ТЕКСТ ДЛЯ ЧТЕНИЯ:

►

Острот небрежных фейерверком
Кружок соседей ослеплял
[224]
мне представляются ключевыми слова “со скуки”, они перекликаются со свидетельством моего отца, назвавшим Ходасевича человеком, пребывающим “в почти не прерывавшейся тоске”. Но – мудрено ли, что кто-нибудь из “кружка соседей” всегда чувствовал себя обиженным?
Листок восьмой. Муни
Сидели часто у него в комнате на полу у топящейся печки. Подкладывали полешки, разговаривали. В одной из таких бесед В.Ф. рассказывал мне о поэте Самуиле Киссине. Воспоминания были мучительные. В.Ф. считал себя в ответе за его гибель. Киссин в Москве приходил к Ходасевичу, читал ему стихи. В.Ф. стихи не понравились. Вероятно, он отозвался о них в своей холодно-язвительной манере. Вскоре Киссин покончил с собой. <…> Его памяти Ходасевич посвятил свою книгу “Путем зерна”, а ощущение вины выразил в стихотворении из сборника “Тяжелая лира”.
Леди долго руки мыла,
Леди крепко руки терла.
Эта леди не забыла
Окровавленного горла.
Леди, леди! Вы как птица
Бьетесь на бессонном ложе.
Триста лет уж вам не спится —
Мне лет шесть не спится тоже
[225].
Стихотворение датировано 9 января 1922 года. Муни застрелился шестью годами ранее, 22 марта 1916-го.
Об истории отношений с Муни и печальной роли, выпавшей на его, Владислава Ходасевича, долю, теперь мы знаем с его собственных слов: он рассказал о том в очерке, опубликованном в “Последних новостях” в 1926 году и позднее вошедшем в “Некрополь”. Однажды осенью 1911-го Муни спас друга от искушения: выстрела, прерывающего земное существование, а когда спустя четыре с половиной года сам оказался в подобной ситуации (чужой дом, чужой револьвер в ящике письменного стола, безлюдье), некому было перехватить его руку и отвести направленное в висок дуло. И, хотя произошло это в Минске, а Ходасевич в тот момент находился на расстоянии шестисот шестидесяти шести верст, по понятиям, господствовавшим в его кругу и в кругу тех, кто принадлежал Серебряному веку, у него были основания считать себя виновным. В наш прагматический век на такие вещи смотрят иначе.

◄

ИСХОДНЫЕ ДАННЫЕ:
►

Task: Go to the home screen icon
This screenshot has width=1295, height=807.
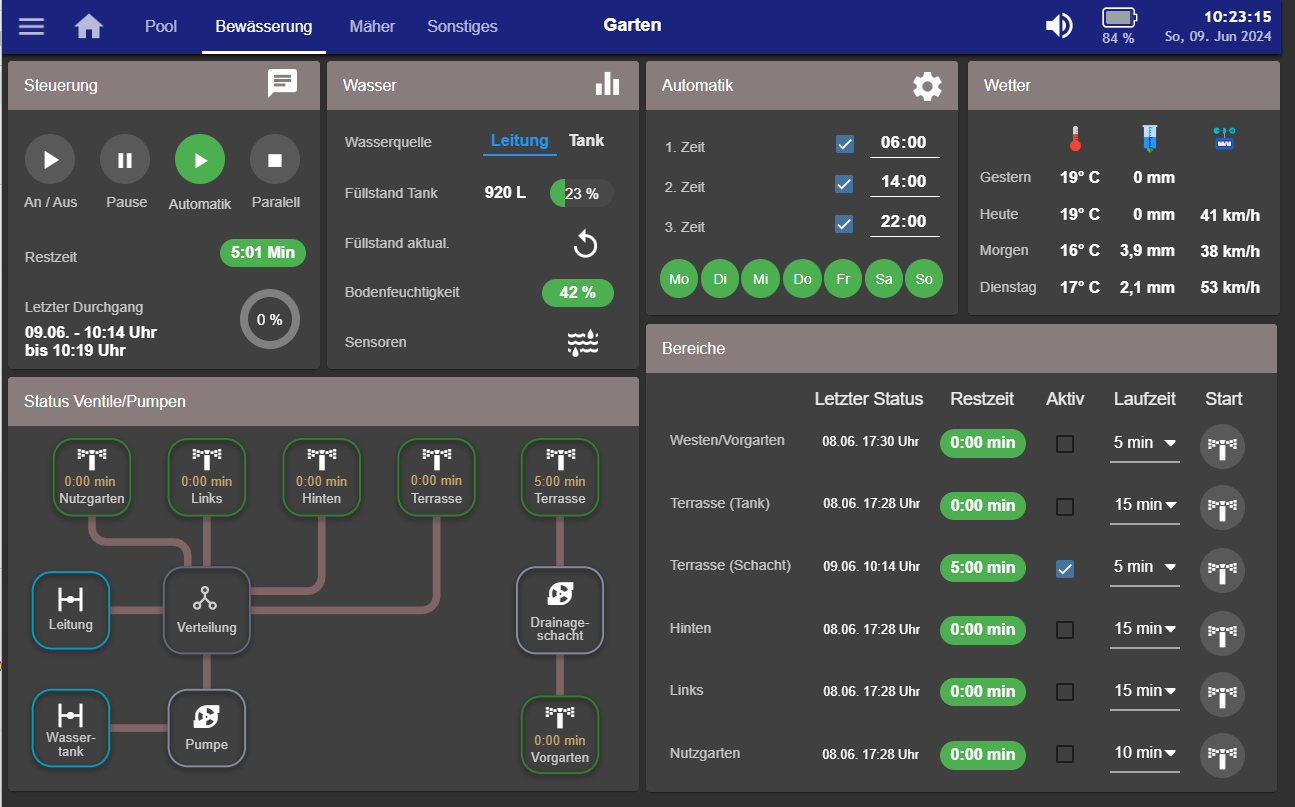Action: click(x=89, y=26)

◄

ЗАДАЧИ ДЛЯ РЕШЕНИЯ:
1. Замените «руки» на «ладони» в тексте для чтения во всём, что идёт от «Листок восьмой. Муни» и до «Окровавленного горла.», и запишите этот отрывок целиком.
2. Какого числа, по тексту для чтения, застрелился Муни?

ОТВЕТЫ К ЗАДАНИЯМ:
1.
Листок восьмой. Муни
Сидели часто у него в комнате на полу у топящейся печки. Подкладывали полешки, разговаривали. В одной из таких бесед В.Ф. рассказывал мне о поэте Самуиле Киссине. Воспоминания были мучительные. В.Ф. считал себя в ответе за его гибель. Киссин в Москве приходил к Ходасевичу, читал ему стихи. В.Ф. стихи не понравились. Вероятно, он отозвался о них в своей холодно-язвительной манере. Вскоре Киссин покончил с собой. <…> Его памяти Ходасевич посвятил свою книгу “Путем зерна”, а ощущение вины выразил в стихотворении из сборника “Тяжелая лира”.
Леди долго ладони мыла,
Леди крепко ладони терла.
Эта леди не забыла
Окровавленного горла.

2. 22 марта 1916 года.